→ Excerpt
[BEGIN]

Classification: Murderer
Characteristics: Robbery
Number of victims: 1
Date of murder: July 17, 2010
Date of arrest: April 8, 2011
Date of birth: 1970
Victim profile: Catharine Oliver, 87 (his Alcoholics Anonymous sponsor, benefactor and former landlord)
Method of murder: Beating
Location: Belleville, Ontario, Canada
Status: Plead guilty of manslaughter. Sentenced to 11 years in prison on July 2, 2012

Parent guilty of manslaughter

By Luke Hendry -

July 3, 2012

Catharine Oliver thought Pierre Parent was worth saving.

The Belleville residents met at an Alcoholics Anonymous meeting in the spring of 2009. They became friends and Oliver agreed to sponsor Parent, whom the court heard was also addicted to crack cocaine.

She gave him moral support, let him live with her briefly and gave him about $30,000.

Then he killed her, left her body on her livingroom floor — and stole from her again. And again. And again.

Their doomed relationship and Parent’s “downward spiral” of addiction were described in detail Tuesday in Belleville’s Ontario Superior Court of Justice.

Parent, who is tall, heavyset and clean-shaven with very short black hair, arrived wearing a blue and white checkered shirt with baggy green pants.

He pleaded not guilty to a charge of second-degree murder, but guilty to the lesser charge of manslaughter. A theft charge was withdrawn; he had earlier been convicted of fraud for using Oliver’s credit card.

Parent later rose again to address Justice Richard Byers, calling Oliver “my surrogate mother.”

“I admit full responsibility for her tragic death,” a composed Parent said in a clear, even tone.

After his plea, Hastings County assistant Crown attorney Jodi Whyte outlined the case.

She said Oliver’s diary made it clear “she was infatuated with Parent and that he was aware of this and used this to his advantage.”

[END]

→ Supplied material
[BEGIN]

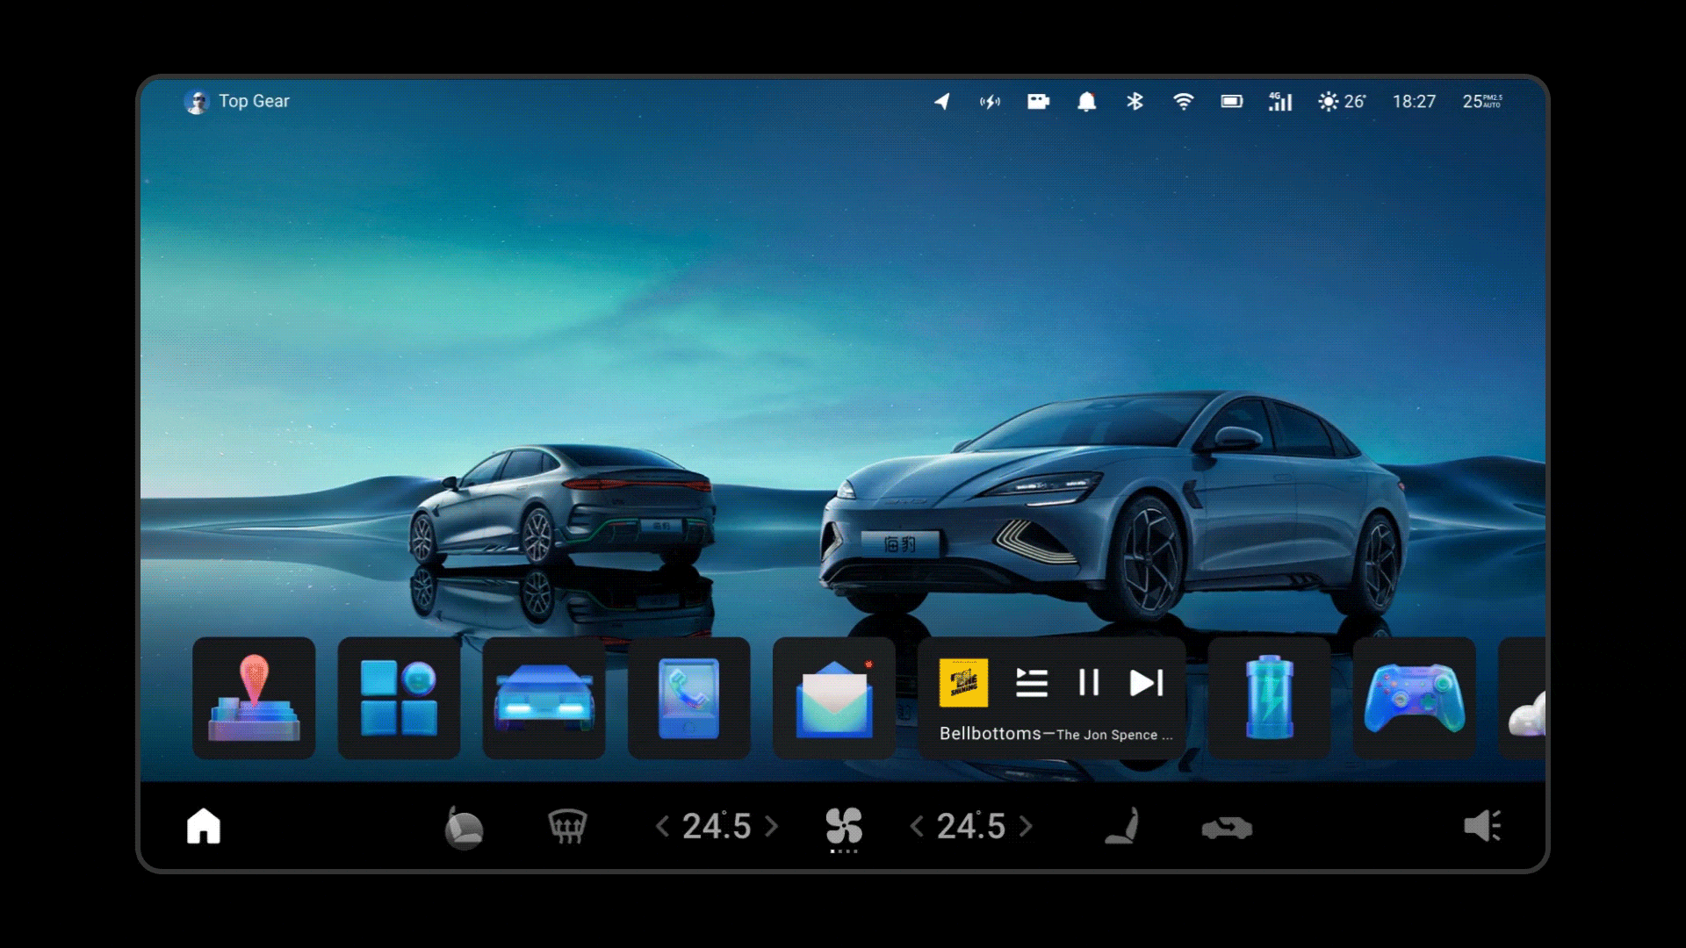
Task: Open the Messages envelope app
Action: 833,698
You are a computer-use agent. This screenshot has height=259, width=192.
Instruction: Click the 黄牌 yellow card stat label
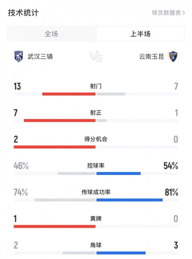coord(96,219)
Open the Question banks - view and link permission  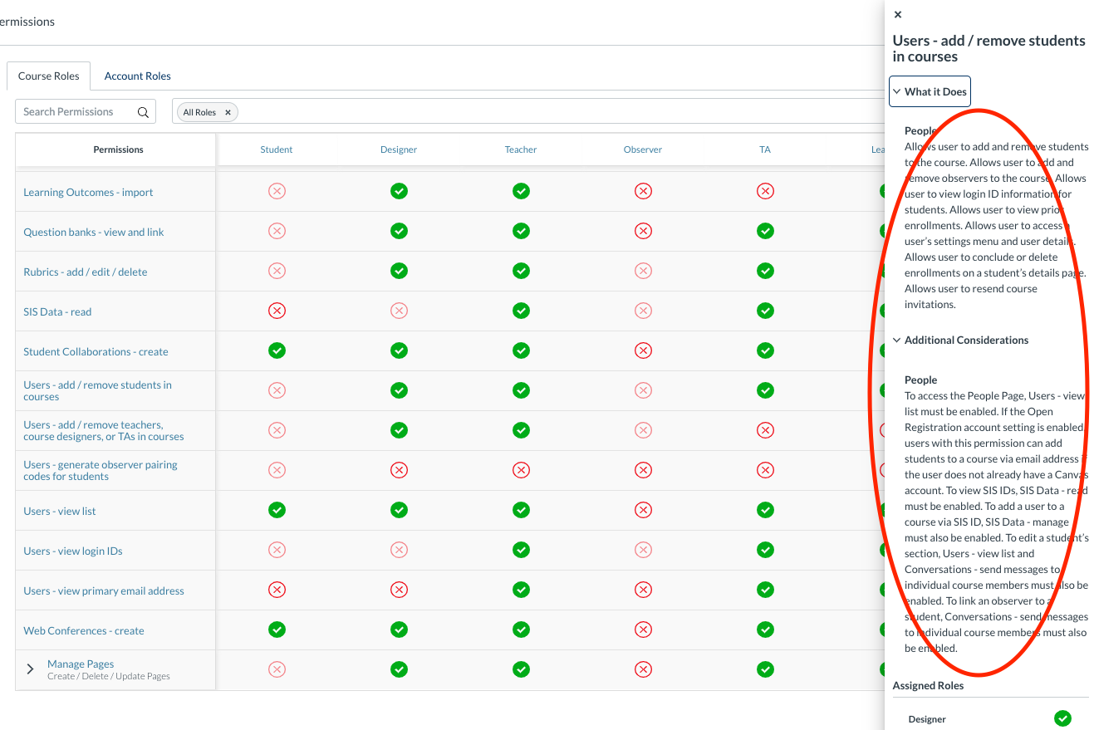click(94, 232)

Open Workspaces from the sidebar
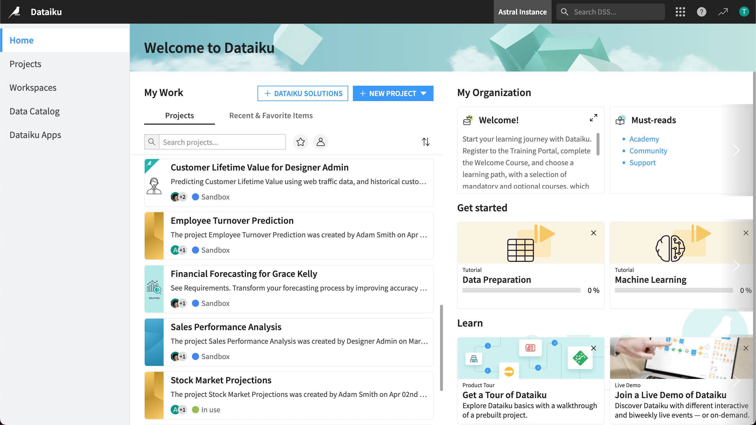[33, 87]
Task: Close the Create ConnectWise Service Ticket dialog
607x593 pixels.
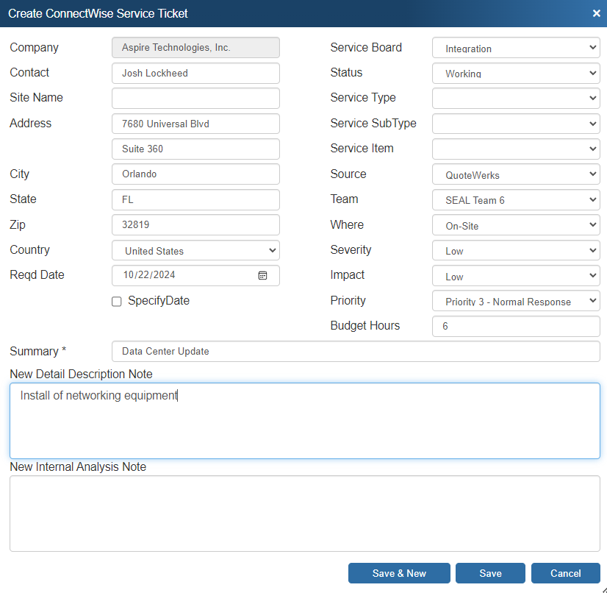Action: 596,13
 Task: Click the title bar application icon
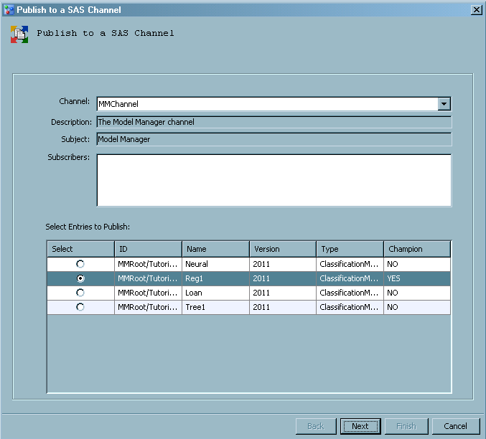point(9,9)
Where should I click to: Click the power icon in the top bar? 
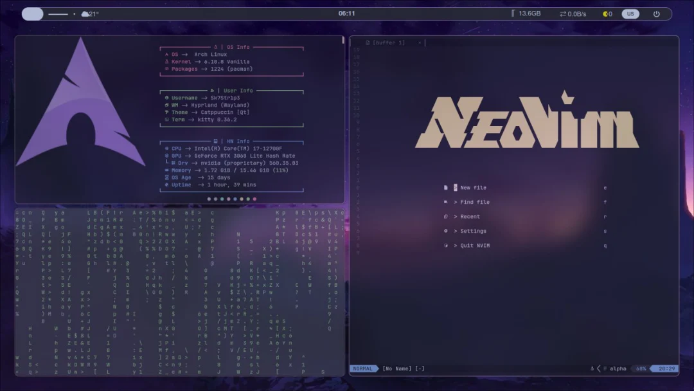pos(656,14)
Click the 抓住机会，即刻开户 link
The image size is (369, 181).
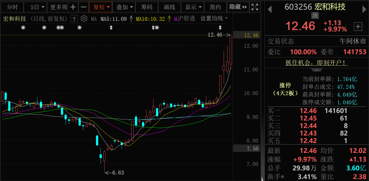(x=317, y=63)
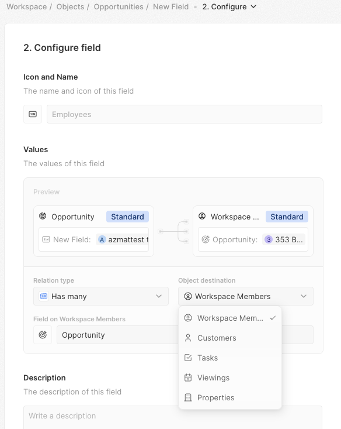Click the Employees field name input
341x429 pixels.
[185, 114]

[END]

→ Goal of the exercise
Retype the court report, starting with "July 3, 2012" and going on through "to crack cocaine.". The material was drawn from a separate source unrelated to the court report.

→ The result
July 3, 2012

Catharine Oliver thought Pierre Parent was worth saving.

The Belleville residents met at an Alcoholics Anonymous meeting in the spring of 2009. They became friends and Oliver agreed to sponsor Parent, whom the court heard was also addicted to crack cocaine.